London, June 22, 2026, 16:05 (BST)
- Shares traded around 4,560 pence, up about 0.4% in late London dealing, against a 0.6% rise in the FTSE 100.
- First-quarter volume growth drops from 9.6% to about 3.5% after removing four extra selling days; revenue per case rose 1.8%.
- A South Africa management roadshow on June 29-30 is the next investor event, followed by half-year results on August 5.
Coca-Cola HBC AG (LSE:CCH) edged higher on Monday, trading near 4,560 pence in late London business. The gain was modest and slightly lagged the wider market, leaving the bottler with a market value of about £16.6 billion.
The immediate question is not whether World Cup promotions can sell more drinks. It is whether they can lift sales value as well as litres, while management prepares investors for the planned expansion of its African business.
Oil offered some relief. Brent crude was down more than 2% at $78.83 a barrel earlier on Monday after progress in U.S.-Iran talks reduced concern over supply through the Strait of Hormuz.

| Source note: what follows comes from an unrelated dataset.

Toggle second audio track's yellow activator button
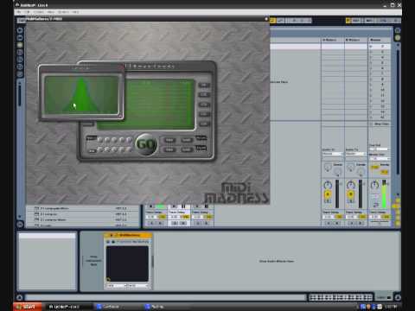Image resolution: width=415 pixels, height=311 pixels. (351, 194)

That is directionally helpful for freight and energy costs, though the benefit will not pass straight into quarterly earnings.

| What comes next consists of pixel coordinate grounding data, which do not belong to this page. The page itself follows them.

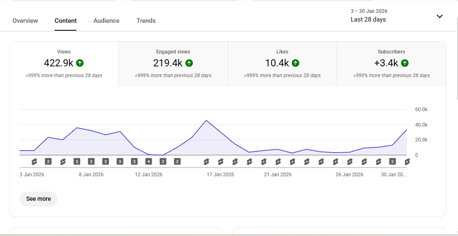Click the green up arrow beside Views

pyautogui.click(x=80, y=63)
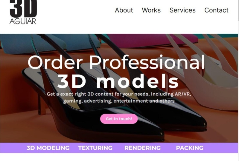This screenshot has width=239, height=161.
Task: Click the AR/VR gaming advertising subtitle text
Action: [x=119, y=97]
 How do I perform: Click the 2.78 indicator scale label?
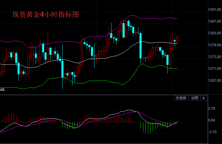211,109
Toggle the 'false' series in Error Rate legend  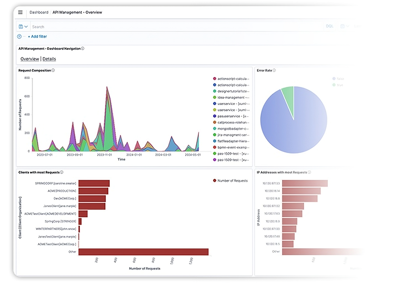click(338, 79)
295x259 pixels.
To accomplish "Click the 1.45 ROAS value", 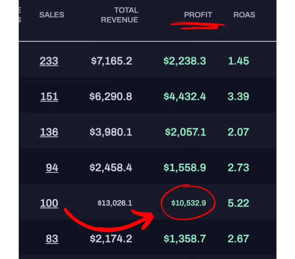I will [238, 61].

Chief Financial Officer Anastasis Stamoulis said in May that Coca-Cola HBC was “well hedged” on energy, aluminium and sugar. A hedge is a contract that fixes or limits an input price. The likely sequence, therefore, is that unhedged haulage costs react first, while more of the factory-cost benefit appears as existing contracts expire — making lower spot oil a future margin input rather than an instant windfall. Reuters
Sales quality is the other issue. First-quarter organic revenue — growth excluding currency and portfolio changes — increased 11.6%, while volume rose 9.6%. Yet volume growth was only about 3.5% without four extra selling days, and revenue per case, the sales value generated from a standard unit of drinks, advanced just 1.8%. Energy-drink volume rose 27%, providing one useful counterweight to weaker package mix.

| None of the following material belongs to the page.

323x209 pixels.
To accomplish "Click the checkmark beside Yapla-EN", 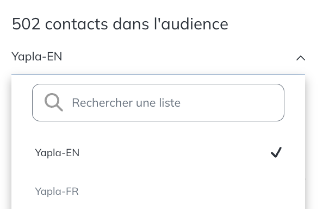I will point(276,152).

Chief Executive Zoran Bogdanovic has called the World Cup programme “the biggest activation that we had so far”. Management said its second-quarter plans included ticket giveaways, other value-added offers and selective price changes. Those campaigns should support transactions, but discounts and larger take-home packages can dilute mix — the blend of brands and pack sizes sold — as happened around Easter.
Africa adds a larger strategic test. Coca-Cola HBC agreed to pay $2.6 billion for 75% of Coca-Cola Beverages Africa, adding 14 markets and creating the world’s second-largest Coca-Cola bottler by volume behind Coca-Cola FEMSA. The South Africa roadshow next week gives investors an early forum to press management on integration, capital spending and the route to promised earnings growth.
There is a less obvious financing wrinkle. Coca-Cola HBC raised €2.1 billion of bonds in March, including €1.4 billion for the acquisition’s cash payment and €700 million to refinance debt due next year. Until the deal closes, the acquisition cash earns interest. Counterintuitively, a later completion preserves more of that income, while an earlier close reduces it but starts integration sooner. The company’s €45 million-to-€65 million net-finance-cost forecast is therefore partly a deal-timing signal, not simply a view on interest rates.
But the setup can turn the other way. Heavy World Cup discounting could again push litres ahead of value; two of six antitrust clearances were still outstanding as of May 7; and the CCBA funding is expected to move net debt-to-EBITDA, a measure of leverage, towards the top of Coca-Cola HBC’s 1.5-to-2.0-times target range. Currency volatility across its emerging markets remains another uncertainty.
At around 4,560 pence, the stock remains roughly 7% below its 52-week high of 4,890 pence. Closing that gap may depend less on headline volume and more on two quieter variables: whether World Cup sales protect revenue per case, and whether the Africa transaction moves from expensive prefunding to visible operating returns.